Task item –
The answer is every record that follows, printed exactly.

The input –
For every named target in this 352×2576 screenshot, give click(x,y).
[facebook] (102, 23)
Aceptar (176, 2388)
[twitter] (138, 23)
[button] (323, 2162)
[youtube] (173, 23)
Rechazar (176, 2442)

Reply to the task –
For every named target in this 352×2576 screenshot, give click(x,y).
[facebook] (102, 23)
Aceptar (176, 2388)
[twitter] (138, 23)
[button] (323, 2162)
[youtube] (173, 23)
Rechazar (176, 2442)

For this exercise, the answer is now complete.